La vida consagrada nace y renace del encuentro con Jesús tal como es: pobre, casto y obediente. Se mueve por una doble vía: por un lado, la iniciativa amorosa de Dios, de la que todo comienza y a la que siempre debemos regresar; por otro lado, nuestra respuesta, que es de amor verdadero cuando se da sin peros ni excusas, y cuando imita a Jesús pobre, casto y obediente. Así, mientras la vida del mundo trata de acumular, la vida consagrada deja las riquezas que son pasajeras para abrazar a Aquel que permanece. La vida del mundo persigue los placeres y los deseos del yo, la vida consagrada libera el afecto de toda posesión para amar completamente a Dios y a los demás. La vida del mundo se empecina en hacer lo que quiere, la vida consagrada elige la obediencia humilde como la libertad más grande. Y mientras la vida del mundo deja pronto con las manos y el corazón vacíos, la vida según Jesús colma de paz hasta el final, como en el Evangelio, en el que los ancianos llegan felices al ocaso de la vida, con el Señor en sus manos y la alegría en el corazón.

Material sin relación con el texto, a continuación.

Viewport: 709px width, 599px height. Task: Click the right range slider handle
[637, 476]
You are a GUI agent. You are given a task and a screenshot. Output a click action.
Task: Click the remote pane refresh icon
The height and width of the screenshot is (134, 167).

Cuánto bien nos hace, como Simeón, tener al Señor «en brazos» (Lc 2,28). No sólo en la cabeza y en el corazón, sino en las manos, en todo lo que hacemos: en la oración, en el trabajo, en la comida, al teléfono, en la escuela, con los pobres, en todas partes. Tener al Señor en las manos es el antídoto contra el misticismo aislado y el activismo desenfrenado, porque el encuentro real con Jesús endereza tanto al devoto sentimental como al frenético factótum. Vivir el encuentro con Jesús es también el remedio para la parálisis de la normalidad, es abrirse a la cotidiana agitación de la gracia. Dejarse encontrar por Jesús, ayudar a encontrar a Jesús: este es el secreto para mantener viva la llama de la vida espiritual. Es la manera de escapar a una vida asfixiada, dominada por los lamentos, la amargura y las inevitables decepciones. Encontrarse en Jesús como hermanos y hermanas, jóvenes y ancianos, para superar la retórica estéril de los «viejos tiempos pasados» —esa nostalgia que mata el alma—, para acabar con el «aquí no hay nada bueno». Si Jesús y los hermanos se encuentran todos los días, el corazón no se polariza en el pasado o el futuro, sino que vive el hoy de Dios en paz con todos».
Papa Francisco. Homilía 2 de febrero de 2018. Fiesta de la Presentación del Señor.
Vivamos nuestro domingo a lo largo de la semana
1. Jesús es presentado como signo de contradicción. ¿Le huyo a los problemas que podría tener a causa de mi fe?
2. Miremos el corazón de María. Una espada atraviesa ese Inmaculado Corazón. Busquemos el consuelo en el corazón de la Madre Buena.
3. Leamos en el Catecismo de la Iglesia Católica los numerales: 527- 534.
https://www.youtube.com/watch?v=1VBnroiRJ1c
[1] Redimir (Del lat. redimĕre). Rescatar o sacar de esclavitud al cautivo mediante precio. Comprar de nuevo algo que se había vendido, poseído o tenido por alguna razón o título. Dicho de quien cancela su derecho o de quien consigue la liberación.